Records drawn from a dataset:
[Start of section]

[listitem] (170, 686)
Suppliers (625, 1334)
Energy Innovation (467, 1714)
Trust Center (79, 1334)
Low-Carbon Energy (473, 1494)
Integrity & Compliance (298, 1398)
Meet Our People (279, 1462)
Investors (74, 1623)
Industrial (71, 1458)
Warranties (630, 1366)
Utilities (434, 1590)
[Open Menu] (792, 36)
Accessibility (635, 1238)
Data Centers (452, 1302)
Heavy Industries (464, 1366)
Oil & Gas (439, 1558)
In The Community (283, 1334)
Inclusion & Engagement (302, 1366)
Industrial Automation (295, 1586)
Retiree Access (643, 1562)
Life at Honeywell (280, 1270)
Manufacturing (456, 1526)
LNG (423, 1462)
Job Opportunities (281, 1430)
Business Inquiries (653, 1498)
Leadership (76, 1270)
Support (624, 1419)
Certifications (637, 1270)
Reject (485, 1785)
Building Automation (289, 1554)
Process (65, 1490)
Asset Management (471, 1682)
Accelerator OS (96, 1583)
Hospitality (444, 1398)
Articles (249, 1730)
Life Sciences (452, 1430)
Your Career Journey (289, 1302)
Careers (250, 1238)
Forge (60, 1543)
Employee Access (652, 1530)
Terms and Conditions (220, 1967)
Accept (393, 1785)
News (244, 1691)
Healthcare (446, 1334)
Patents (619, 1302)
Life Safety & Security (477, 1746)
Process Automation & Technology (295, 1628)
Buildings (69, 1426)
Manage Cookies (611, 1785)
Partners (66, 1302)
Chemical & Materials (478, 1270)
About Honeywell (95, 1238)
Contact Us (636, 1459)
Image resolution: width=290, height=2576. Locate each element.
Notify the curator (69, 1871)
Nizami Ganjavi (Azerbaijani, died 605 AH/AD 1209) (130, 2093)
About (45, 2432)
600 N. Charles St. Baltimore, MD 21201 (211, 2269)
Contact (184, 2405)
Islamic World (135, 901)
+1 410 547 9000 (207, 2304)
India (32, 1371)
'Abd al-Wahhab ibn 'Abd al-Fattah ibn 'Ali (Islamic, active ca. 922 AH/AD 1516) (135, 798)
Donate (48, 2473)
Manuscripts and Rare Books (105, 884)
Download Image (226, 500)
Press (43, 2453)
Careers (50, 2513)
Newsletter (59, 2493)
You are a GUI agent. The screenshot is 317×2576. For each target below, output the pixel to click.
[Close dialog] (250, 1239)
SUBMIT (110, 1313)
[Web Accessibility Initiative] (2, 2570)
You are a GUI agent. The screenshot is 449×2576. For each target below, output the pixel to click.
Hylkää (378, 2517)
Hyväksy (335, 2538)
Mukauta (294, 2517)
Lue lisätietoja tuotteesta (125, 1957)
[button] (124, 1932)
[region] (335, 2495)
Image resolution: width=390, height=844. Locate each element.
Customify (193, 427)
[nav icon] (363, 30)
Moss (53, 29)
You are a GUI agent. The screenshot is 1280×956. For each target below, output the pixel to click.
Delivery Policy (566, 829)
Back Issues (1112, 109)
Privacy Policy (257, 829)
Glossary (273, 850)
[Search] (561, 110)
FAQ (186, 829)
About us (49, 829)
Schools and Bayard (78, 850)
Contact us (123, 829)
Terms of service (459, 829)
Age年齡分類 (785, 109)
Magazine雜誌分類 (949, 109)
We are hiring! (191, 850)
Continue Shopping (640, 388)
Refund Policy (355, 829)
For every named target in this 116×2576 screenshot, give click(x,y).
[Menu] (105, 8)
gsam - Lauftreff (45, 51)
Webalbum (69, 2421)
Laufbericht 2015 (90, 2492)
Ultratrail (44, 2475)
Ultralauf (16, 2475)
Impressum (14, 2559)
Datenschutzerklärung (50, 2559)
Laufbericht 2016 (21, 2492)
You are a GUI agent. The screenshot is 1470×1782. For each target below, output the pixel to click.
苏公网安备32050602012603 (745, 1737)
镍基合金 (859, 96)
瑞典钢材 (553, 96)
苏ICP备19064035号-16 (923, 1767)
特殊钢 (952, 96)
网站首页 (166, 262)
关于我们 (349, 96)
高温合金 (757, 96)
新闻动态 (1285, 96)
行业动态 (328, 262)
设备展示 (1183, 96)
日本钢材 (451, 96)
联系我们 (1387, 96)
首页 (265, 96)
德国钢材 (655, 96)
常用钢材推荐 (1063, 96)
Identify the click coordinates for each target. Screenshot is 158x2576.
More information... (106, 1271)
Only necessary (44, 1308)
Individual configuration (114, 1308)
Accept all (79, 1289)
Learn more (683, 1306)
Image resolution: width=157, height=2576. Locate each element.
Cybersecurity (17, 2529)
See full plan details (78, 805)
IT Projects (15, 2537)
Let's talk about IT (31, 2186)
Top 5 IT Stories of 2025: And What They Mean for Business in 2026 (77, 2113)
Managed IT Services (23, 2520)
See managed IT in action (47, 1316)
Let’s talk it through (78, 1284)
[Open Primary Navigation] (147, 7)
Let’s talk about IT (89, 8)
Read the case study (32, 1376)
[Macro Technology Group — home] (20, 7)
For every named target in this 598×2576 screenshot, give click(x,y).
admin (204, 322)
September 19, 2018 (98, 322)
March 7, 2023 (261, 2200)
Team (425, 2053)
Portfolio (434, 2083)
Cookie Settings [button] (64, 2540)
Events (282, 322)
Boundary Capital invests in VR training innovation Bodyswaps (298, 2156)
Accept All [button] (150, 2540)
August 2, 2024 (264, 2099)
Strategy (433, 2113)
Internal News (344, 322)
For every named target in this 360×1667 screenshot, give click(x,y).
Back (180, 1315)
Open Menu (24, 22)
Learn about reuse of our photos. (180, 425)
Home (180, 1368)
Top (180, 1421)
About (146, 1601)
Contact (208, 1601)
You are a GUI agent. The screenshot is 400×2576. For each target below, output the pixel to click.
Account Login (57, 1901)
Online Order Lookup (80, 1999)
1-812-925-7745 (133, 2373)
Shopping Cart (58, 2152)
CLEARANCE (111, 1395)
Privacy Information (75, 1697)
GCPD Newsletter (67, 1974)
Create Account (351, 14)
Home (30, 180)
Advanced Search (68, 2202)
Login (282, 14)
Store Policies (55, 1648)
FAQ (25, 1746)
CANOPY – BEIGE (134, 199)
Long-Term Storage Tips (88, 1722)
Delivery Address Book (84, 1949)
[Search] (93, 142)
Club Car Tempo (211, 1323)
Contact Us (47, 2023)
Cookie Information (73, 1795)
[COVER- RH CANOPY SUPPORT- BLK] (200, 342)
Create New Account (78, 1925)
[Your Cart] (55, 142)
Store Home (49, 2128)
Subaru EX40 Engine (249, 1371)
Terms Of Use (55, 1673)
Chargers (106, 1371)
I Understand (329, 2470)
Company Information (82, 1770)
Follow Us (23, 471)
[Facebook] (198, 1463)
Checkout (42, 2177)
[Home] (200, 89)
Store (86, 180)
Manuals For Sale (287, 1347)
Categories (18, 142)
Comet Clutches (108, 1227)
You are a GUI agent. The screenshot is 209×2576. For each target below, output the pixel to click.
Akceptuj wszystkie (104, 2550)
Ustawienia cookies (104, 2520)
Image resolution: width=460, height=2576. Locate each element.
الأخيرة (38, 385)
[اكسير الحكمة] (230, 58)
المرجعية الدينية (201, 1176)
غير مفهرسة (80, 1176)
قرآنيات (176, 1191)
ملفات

[End of section]

(TO DO): Look above for the line with "Employee Access (652, 1530)"; retype exactly that line, every line after it up to the line with "Image resolution: width=290, height=2576.", and that line too, nothing else.

(ANSWER SPACE):
Employee Access (652, 1530)
Terms and Conditions (220, 1967)
Accept (393, 1785)
News (244, 1691)
Healthcare (446, 1334)
Patents (619, 1302)
Life Safety & Security (477, 1746)
Process Automation & Technology (295, 1628)
Buildings (69, 1426)
Manage Cookies (611, 1785)
Partners (66, 1302)
Chemical & Materials (478, 1270)
About Honeywell (95, 1238)
Contact Us (636, 1459)
Image resolution: width=290, height=2576. Locate each element.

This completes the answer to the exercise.